Once invested you never need to make another investment decision or worry about how you can invest. While you approach retirement and become more conservative, so does your investment portfolio.

Target retirement savings tend to be mutual funds that simply invest in other stock funds, bond funds, and money market funds of the same mutual fund company. Target funds dated far into the future, like target 2040 or 2050, will be heavily invested in stock funds for a long time to come. If you invest in a target 2020 fund today, your hard earned money will be invested primarily in stock funds and bond funds, mostly stock funds the first few years.

If you're already retired and don't know-how to invest, you could consider putting your nest egg into the safest of these funds, the retirement income fund. These target funds invest about 80% of your money in safer income-producing investments like bond funds and money market funds to give you income in retirement.

It will not get much easier. Plus, you may save thousands on mutual fund sales charges by purchasing one of these funds through a no-load mutual fund family instead of through an investment professional.

Target funds will be the easy way to invest in a professionally managed retirement portfolio targeted to your station in life. The idea behind these investments: young people need growth and may accept higher risk, middle-aged investors will accept moderate risk for higher-than-average returns, and older folks will accept some risk to earn a higher amount of income in retirement.

The problem is: should you not understand investment basics or how to invest determined by your personal risk tolerance, you might select a target fund that is not really suitable for you.

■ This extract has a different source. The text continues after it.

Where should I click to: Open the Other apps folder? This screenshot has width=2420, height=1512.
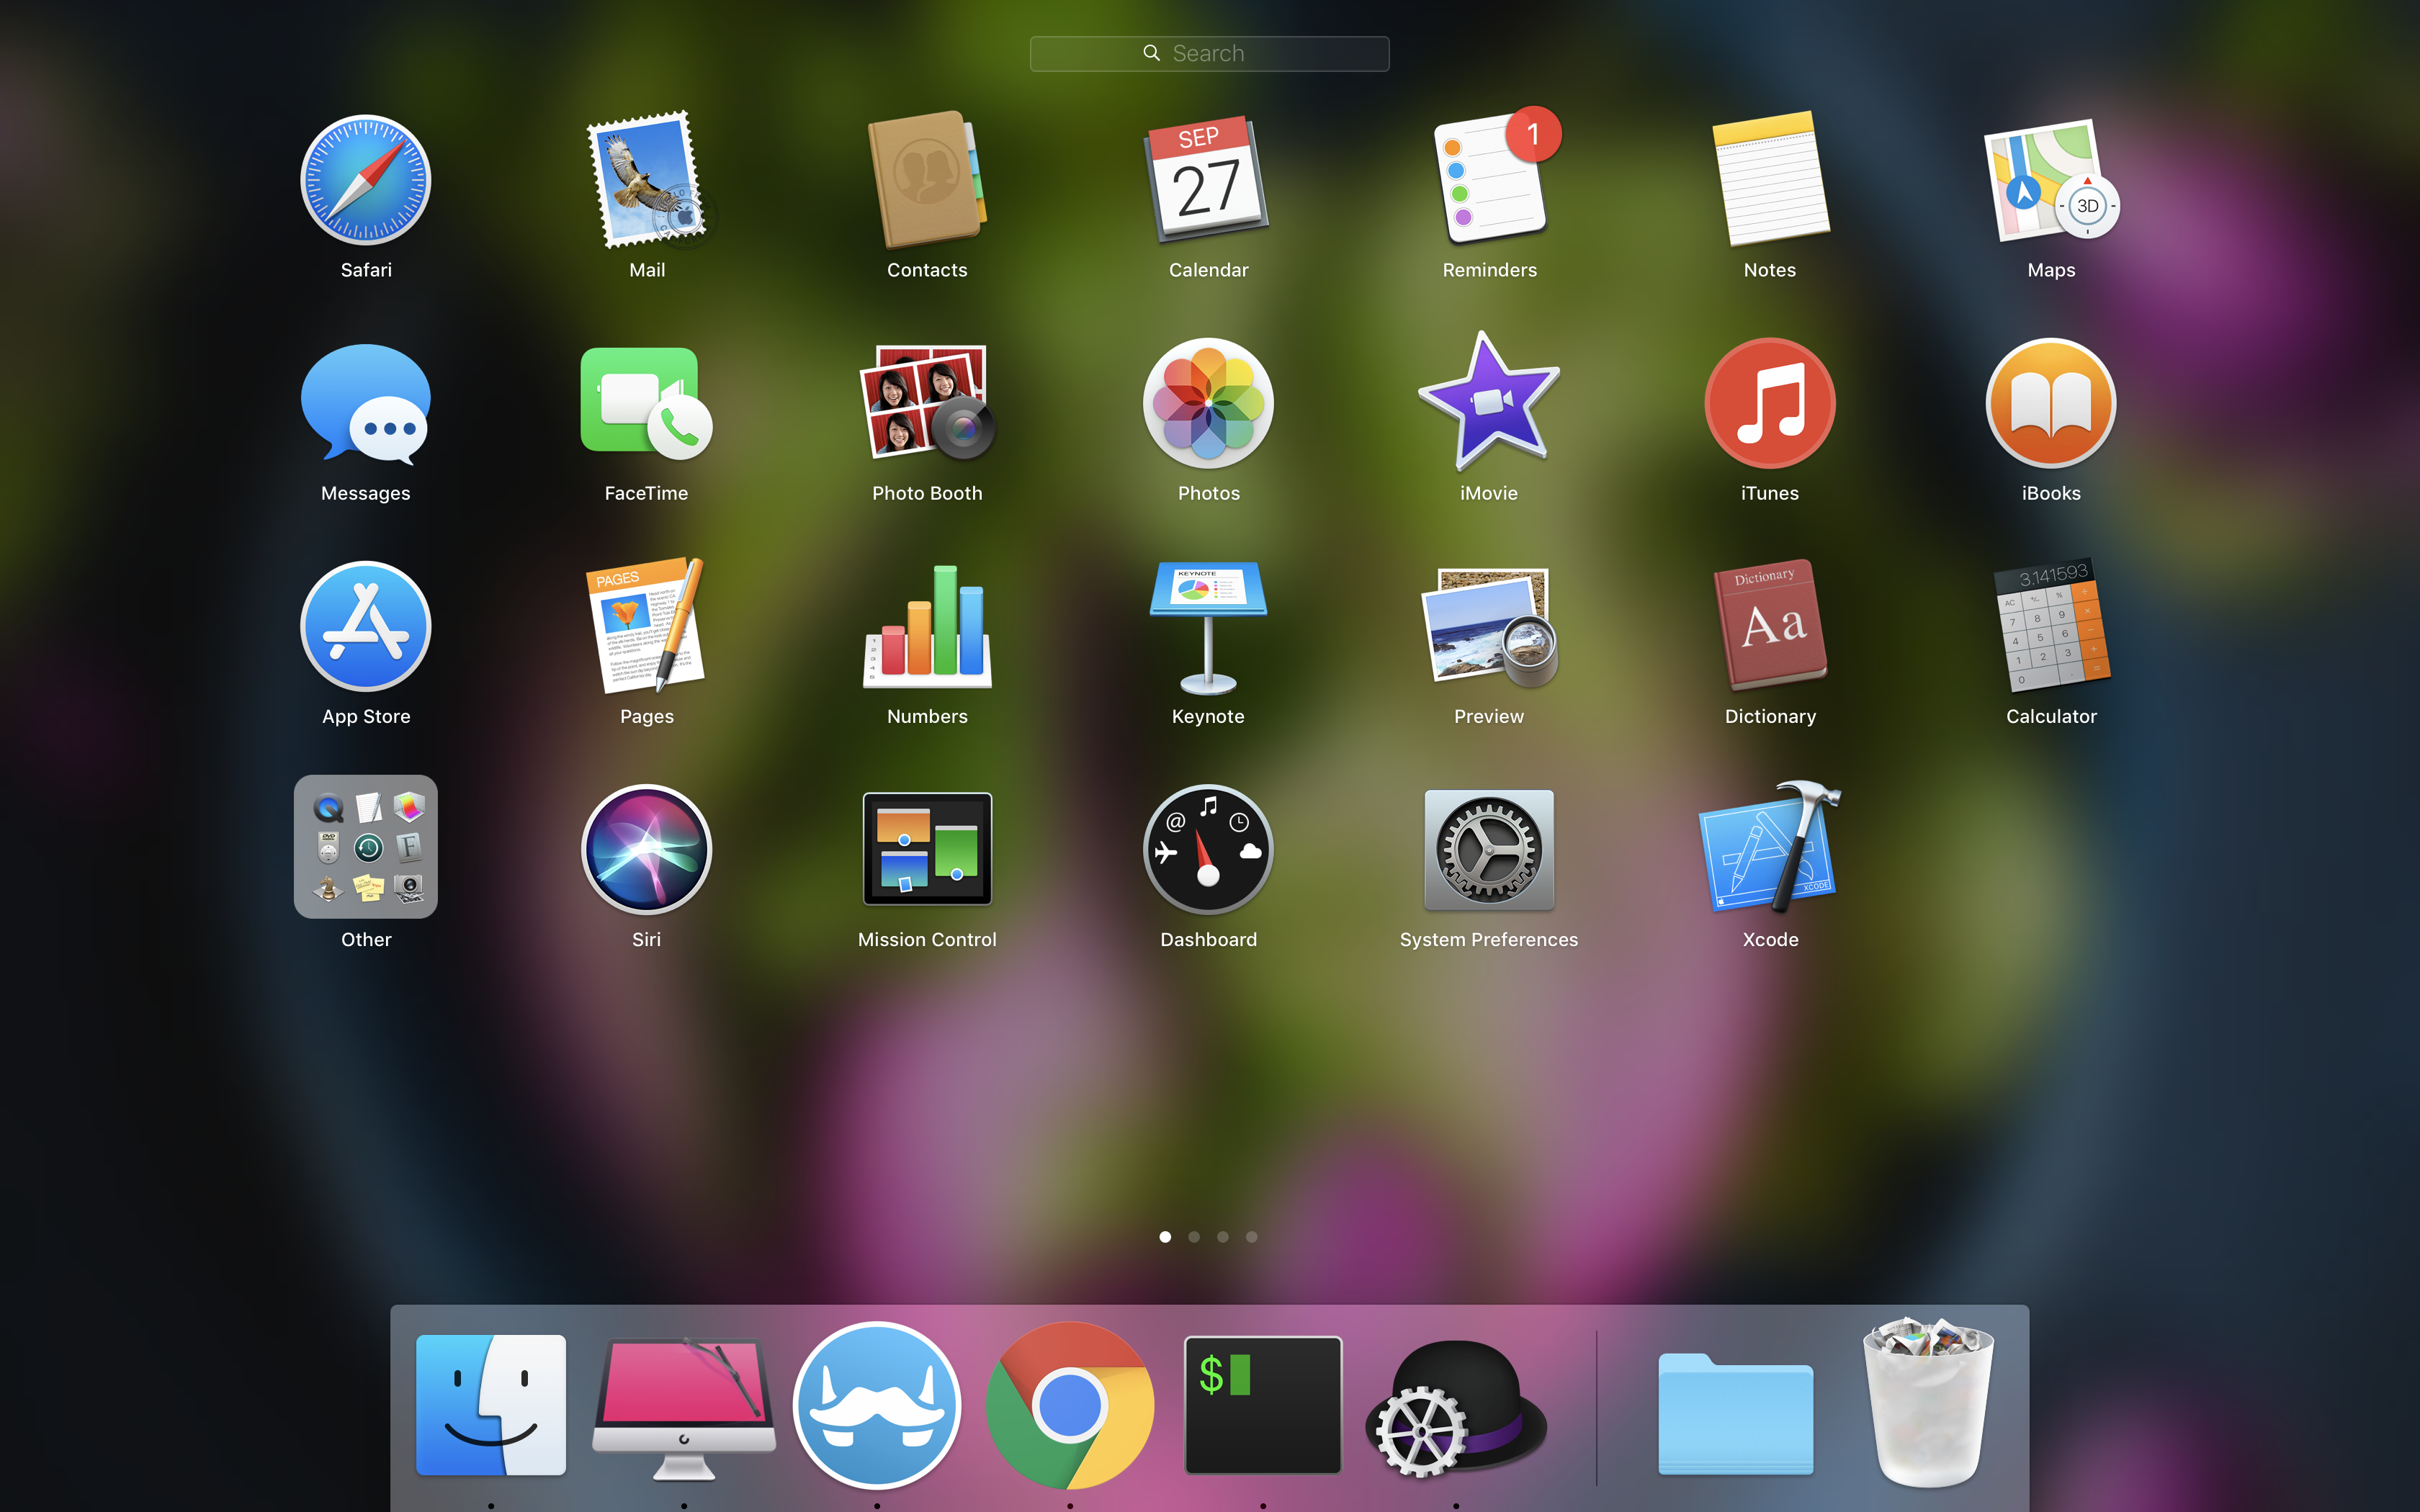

Basically, the same shoe will not fit all investors of a given category. Some young adults are conservative, and lots of retired folks are uncomfortable taking even a small risk with their retirement nest egg.

Like with some other mutual fund, you need to understand the nature of the investments held in a target retirement fund portfolio. Virtually any of these funds can lose money, and in 2008 the majority of them did. Why? As these funds have market risk, and 2008 was a horrible year for the stock exchange. Let's take a closer look-at the risk involved.

If you plan to retire in 2040 and invest in a target retirement 2040 fund, 90% or more of your assets will be invested in stocks. Should the stock exchange drops 40% as it did recently, expect that you'll lose almost 40% of your investment value. A 2050 target fund might be 95% invested in stocks.

If you plan to retire in 10 or 20 years, beware that a 2020 target retirement fund will be about 60% invested in stocks as well as a 2030 fund about 80%. If you're uneasy with this risk, consider putting all or some of your retirement assets into a safer target fund. One example is a 2010 fund bought today would only be about 25% invested in stock funds.